The proverbial parents, the political and economic institutions, grew to become the very influences that deprived the economy of its vigor, instead of the globalised market forces that Meles had feared. Even worse, the child, having grown under the strict patronage of the parents, remained weak as a result of shortage of skilled human resources, capital, technology, backward linkages and financial intermediation.

There are signs that the developmental state model is unravelling.

An economic policy of liberalisation seems to be on the horizon, with Abiy`s administration signalling its openness to new ideas. It is up to others with a keen interest in macroeconomics to generate forceful policy recommendations that can be game changers.

There is the decsion for partial or full privatizations of major state enterprises. A great deal of the decision-making ability of the state has risen out of its ownership of these massively profitable state enterprises, such as Ethiopian Airlines, Ethio telecom and the Ethiopian Electric Power Corporation.

Their monopolistic position in the market has allowed the state to weaken consumer sovereignty, giving way to declines in service quality and the scale of products and services necessary for the proper functioning of almost all business in the country. And the enterprises’ profitability has made the state allocate rent to other sectors of the economy. There should be little qualm if the administration cashes out from their divestment to fill a 13-billion-dollar gap in public infrastructure financing.

It should allow the administration to breath and reorient its growth strategy to revitalize the national economy. Nonetheless, tinkering with existing growth models, in the manner Yohannes tried last week, would only produce marginal results without necessarily changing the fundamentals.

The reluctance not to take the great leap is understandable. Ethiopia under the EPRDF has created wealth. A popular view is for the government to be careful not to throw the baby out with the bathwater. The short-term effects of opening up to the global market with weak regulatory capacity and a small private sector in tow – that Meles was worried about – have overshadowed the long-term benefits that can be had if the administration succeeds in creating autonomous political and economic institutions.

The pace of reforms introduced by the macroeconomic committee is sufficient enough to give the impression that there is a move away from the developmental model but no definitive evidence to conclude economic liberalisation is the end game.

It has to be. Economic policy liberalisation will bring much-needed competition, capital, technology and skill to Ethiopia’s economy, which would in the long-term usher in the type of competitiveness Yohannes was eager to see. Of course, the manner of application of these policies varies between countries and has marked the success of India as it eluded many African nations.

The initiative needs to be complemented by a long-term strategic roadmap. The economic reforms that are to come, the part the private sector is expected to play, and the role the state assumes should be rexamined and articulated.
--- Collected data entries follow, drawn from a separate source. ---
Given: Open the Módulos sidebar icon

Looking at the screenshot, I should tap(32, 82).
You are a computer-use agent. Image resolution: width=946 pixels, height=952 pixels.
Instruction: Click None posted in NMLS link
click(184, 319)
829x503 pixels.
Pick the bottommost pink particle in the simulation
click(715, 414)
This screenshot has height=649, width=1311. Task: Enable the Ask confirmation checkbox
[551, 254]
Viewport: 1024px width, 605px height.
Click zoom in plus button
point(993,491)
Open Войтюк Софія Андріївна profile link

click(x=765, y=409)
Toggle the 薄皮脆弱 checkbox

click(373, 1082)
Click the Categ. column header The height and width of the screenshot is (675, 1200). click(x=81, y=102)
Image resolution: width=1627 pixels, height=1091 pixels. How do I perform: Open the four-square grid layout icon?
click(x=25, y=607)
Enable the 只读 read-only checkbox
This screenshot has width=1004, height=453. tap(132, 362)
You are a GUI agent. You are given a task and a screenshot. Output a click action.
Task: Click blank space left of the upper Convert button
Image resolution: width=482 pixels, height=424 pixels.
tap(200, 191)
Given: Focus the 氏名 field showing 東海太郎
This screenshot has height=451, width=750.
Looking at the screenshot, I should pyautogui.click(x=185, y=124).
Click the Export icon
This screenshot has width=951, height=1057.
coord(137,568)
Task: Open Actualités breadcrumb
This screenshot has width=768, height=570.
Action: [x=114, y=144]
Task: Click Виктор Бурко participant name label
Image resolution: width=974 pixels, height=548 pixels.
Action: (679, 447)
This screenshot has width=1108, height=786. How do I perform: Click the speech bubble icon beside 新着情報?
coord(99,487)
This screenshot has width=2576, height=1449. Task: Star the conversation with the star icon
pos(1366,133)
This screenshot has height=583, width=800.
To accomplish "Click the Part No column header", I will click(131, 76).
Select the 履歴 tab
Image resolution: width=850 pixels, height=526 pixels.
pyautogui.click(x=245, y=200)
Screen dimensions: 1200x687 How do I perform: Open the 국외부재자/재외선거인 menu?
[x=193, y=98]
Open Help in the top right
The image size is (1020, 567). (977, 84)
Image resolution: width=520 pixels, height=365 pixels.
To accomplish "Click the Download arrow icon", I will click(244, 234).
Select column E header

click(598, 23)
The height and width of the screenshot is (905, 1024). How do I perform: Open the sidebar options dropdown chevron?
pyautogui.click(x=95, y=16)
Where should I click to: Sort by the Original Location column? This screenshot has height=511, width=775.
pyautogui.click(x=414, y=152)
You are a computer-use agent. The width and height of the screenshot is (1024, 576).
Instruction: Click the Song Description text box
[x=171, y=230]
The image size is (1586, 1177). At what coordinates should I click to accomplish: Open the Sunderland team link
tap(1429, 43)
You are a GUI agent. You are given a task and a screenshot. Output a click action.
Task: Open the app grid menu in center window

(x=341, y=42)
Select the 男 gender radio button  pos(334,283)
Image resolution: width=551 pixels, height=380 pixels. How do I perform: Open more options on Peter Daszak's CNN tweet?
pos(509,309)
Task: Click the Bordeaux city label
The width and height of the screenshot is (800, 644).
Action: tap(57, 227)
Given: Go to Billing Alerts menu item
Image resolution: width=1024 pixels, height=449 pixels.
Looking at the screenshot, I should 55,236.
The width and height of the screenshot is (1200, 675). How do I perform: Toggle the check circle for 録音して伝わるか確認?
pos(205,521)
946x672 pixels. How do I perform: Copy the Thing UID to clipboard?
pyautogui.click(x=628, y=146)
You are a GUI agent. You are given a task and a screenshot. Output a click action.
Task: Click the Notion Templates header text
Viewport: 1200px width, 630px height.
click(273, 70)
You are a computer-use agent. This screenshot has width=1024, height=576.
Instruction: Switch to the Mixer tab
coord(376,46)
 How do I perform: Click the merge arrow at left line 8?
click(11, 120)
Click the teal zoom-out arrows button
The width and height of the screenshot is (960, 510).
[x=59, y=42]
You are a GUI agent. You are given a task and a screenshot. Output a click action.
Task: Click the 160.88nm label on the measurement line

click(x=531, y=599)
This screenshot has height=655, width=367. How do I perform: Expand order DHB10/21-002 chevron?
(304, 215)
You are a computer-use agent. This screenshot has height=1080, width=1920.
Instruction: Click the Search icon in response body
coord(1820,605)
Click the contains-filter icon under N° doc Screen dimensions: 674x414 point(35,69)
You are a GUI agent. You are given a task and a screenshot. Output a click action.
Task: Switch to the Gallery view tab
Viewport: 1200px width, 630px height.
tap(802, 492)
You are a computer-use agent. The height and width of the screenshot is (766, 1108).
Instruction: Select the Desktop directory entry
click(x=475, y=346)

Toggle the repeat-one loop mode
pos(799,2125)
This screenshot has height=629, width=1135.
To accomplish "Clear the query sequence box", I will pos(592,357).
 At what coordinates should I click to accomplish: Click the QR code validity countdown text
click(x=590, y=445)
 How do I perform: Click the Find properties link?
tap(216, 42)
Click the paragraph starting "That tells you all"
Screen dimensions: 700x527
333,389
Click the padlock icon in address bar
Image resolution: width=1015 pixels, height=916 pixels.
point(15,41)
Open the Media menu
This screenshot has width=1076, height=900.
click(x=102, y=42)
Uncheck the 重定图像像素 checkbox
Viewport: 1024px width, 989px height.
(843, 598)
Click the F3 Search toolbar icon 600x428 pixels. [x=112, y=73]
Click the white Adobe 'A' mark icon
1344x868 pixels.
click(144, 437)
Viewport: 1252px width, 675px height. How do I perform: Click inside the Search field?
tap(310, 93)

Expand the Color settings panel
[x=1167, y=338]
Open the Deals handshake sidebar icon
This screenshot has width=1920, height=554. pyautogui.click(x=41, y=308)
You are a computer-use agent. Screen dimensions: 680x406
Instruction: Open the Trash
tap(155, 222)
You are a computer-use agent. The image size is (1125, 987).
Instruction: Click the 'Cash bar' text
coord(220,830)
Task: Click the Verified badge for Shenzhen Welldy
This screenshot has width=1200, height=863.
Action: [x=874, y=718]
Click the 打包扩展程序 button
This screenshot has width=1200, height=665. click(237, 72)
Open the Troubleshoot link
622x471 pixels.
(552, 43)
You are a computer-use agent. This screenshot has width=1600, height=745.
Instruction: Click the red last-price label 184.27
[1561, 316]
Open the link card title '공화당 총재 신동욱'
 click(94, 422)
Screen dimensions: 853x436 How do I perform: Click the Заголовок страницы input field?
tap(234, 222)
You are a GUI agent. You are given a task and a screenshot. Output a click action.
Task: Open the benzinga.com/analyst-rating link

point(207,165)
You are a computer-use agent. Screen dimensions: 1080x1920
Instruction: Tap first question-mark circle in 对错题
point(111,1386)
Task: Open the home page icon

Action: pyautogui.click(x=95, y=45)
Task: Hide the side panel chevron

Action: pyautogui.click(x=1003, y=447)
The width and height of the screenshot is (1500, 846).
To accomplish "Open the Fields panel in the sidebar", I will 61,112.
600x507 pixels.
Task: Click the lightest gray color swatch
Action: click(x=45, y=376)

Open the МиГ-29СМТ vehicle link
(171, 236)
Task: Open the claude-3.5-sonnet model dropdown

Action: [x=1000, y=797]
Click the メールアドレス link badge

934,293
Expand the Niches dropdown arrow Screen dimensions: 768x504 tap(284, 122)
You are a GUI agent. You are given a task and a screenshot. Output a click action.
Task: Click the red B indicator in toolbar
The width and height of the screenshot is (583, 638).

Prospective investors, the private sector and the bureaucracy need to have a clear idea on what the reforms entail and the targets, the gaps and priorities would be.

Economic policy liberalisation involves the opening up of the capital account, moving to floated foreign exchange market, allow foreign capital to have access to the domestic financial market, remove barriers to foreign direct investments, and lift series of restrictions imposed on the local banking industry.

However, the pace of implementation and sequences, and a thorough understanding of which industries require continued policy support need to be designed and coherently communicated lest there is waste or stagnation as a result of lack of policy clarity. Formalizing this process would spur public discussion, instead of hearsay, and allow leaders of the private sector to develop long-term plans and make such positive reforms harder to reverse.